Thread: [Pytables-users] Can pytables be as fast as numpy.memmap?

Brought to you by: a_valentino, falted, ivilata, joshmoore

pytables-users

[Pytables-users] Can pytables be as fast as numpy.memmap?

From: braingateway <bra...@gm...> - 2010-10-13 22:45:23

Attachments: pyIOspeedCompareAll.py pyIOspeedCompareAllV2.py pytables_vs_memmap_benchmarkTest.txt pyIOspeedCompareAll.txt pyIOspeedCompareAllV2.txt

Hi everyone,


I used to work with numpy.memmap, the speed was roughly OK for me, but I
always need to save corresponding metadata (such as variable names,
variable shapes, experiment descriptions, etc.) into a separate file,
which is a very bad approach when I have lots of data files and change
their names from time to time. I heard a lot amazing characteristics
about Pytables recently. It sounds perfectly match my application, It is
based on HDF5, can be compressed by Blosc, and even faster I/O speed
that numpy.memmap. So I decide to shift my project to Pytables. When I
tried the official bench mark code (poly.py), it seems OK, at least
without compression the I/O speed is faster than nump.memmap. However,
when I try to dig a little big deeper, I got problems immediately. I did
several different experiments to get familiar with performance spec of
Pytables. First, I try to just read data chunks (smaller than (1E+6,24))
into RAM from a random location in a larger data file which containing
(3E+6,24) random float64 numbers, about 549MB. For each reading
operation, I obtained the average speed from 10 experiments. It took
numpy.memmap 56ms to read 1E+6 long single column, and 73ms to read data
chunk (1E+6,24). Pytables (with chunkshape (65536, 24) complib = None)
scored 1470ms for (1E+6,) and 257ms for (1E+6,24).The standard
deviations of all the results are always very low, which suggests the
performance is stable. Surprisingly, Pytables are 3 times slower than
numpy.memmap. I thought maybe pytables will show better or at least same
performance as numpy.memmap when I need to stream data to the disk and
there is some calculation involved. So next test, I used the same expr
as official bench mark code (poly.py) to operate on the entire array and
streamed the result onto disk. Averagely numpy.memmap+numexpr took 1.5s
to finish the calculation, but Pytables took 9.0s. Then I start to
think, this might because I used the wrong chunkshape for Pytables. So I
did all the tests again with chunkshape = None which let the Pytables
decide its optimized chunkshape (1365, 24). The results are actually
much worse than bigger chunkshape except for reading (1E+6,) data into
RAM, which is 225ms comparing to 1470ms with bigger chunkshape. It took
358ms for reading a chunk with size (1E+6,24) into RAM, and 14s to
finish the expr calculation. In all the tests, the pytables use far less
RAM (<300MB) than numpy.memmap (around 1GB). I am almost sure there is
something I did wrong to make pytables so slow. So if you could give me
some hint, I shall highly appreciate your assistance. I attached my test
code and results.

Thanks a lot,

BigLittleBrain

Re: [Pytables-users] Can pytables be as fast as numpy.memmap?

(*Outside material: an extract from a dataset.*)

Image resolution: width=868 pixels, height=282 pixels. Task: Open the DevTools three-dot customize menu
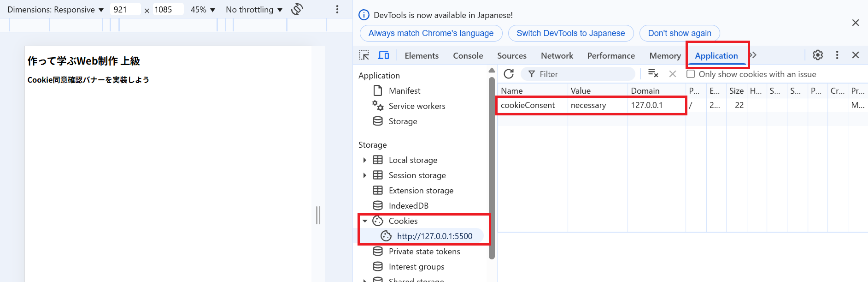tap(837, 55)
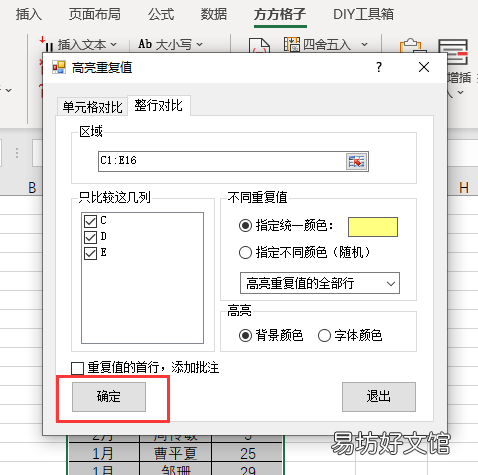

From: Francesc A. <fa...@py...> - 2010-10-14 07:30:43

Hi braingateway,

A Thursday 14 October 2010 00:45:05 braingateway escrigué:
> Hi everyone,
> 
> 
> I used to work with numpy.memmap, the speed was roughly OK for me,
> but I always need to save corresponding metadata (such as variable
> names, variable shapes, experiment descriptions, etc.) into a
> separate file, which is a very bad approach when I have lots of data
> files and change their names from time to time. I heard a lot
> amazing characteristics about Pytables recently. It sounds perfectly
> match my application, It is based on HDF5, can be compressed by
> Blosc, and even faster I/O speed that numpy.memmap. So I decide to
> shift my project to Pytables. When I tried the official bench mark
> code (poly.py), it seems OK, at least without compression the I/O
> speed is faster than nump.memmap. However, when I try to dig a
> little big deeper, I got problems immediately.

Mmh, you rather meant *performance* problems probably :-)

> I did several
> different experiments to get familiar with performance spec of
> Pytables. First, I try to just read data chunks (smaller than
> (1E+6,24)) into RAM from a random location in a larger data file
> which containing (3E+6,24) random float64 numbers, about 549MB. For
> each reading operation, I obtained the average speed from 10
> experiments. It took numpy.memmap 56ms to read 1E+6 long single
> column, and 73ms to read data chunk (1E+6,24). Pytables (with
> chunkshape (65536, 24) complib = None) scored 1470ms for (1E+6,) and
> 257ms for (1E+6,24).The standard deviations of all the results are
> always very low, which suggests the performance is stable.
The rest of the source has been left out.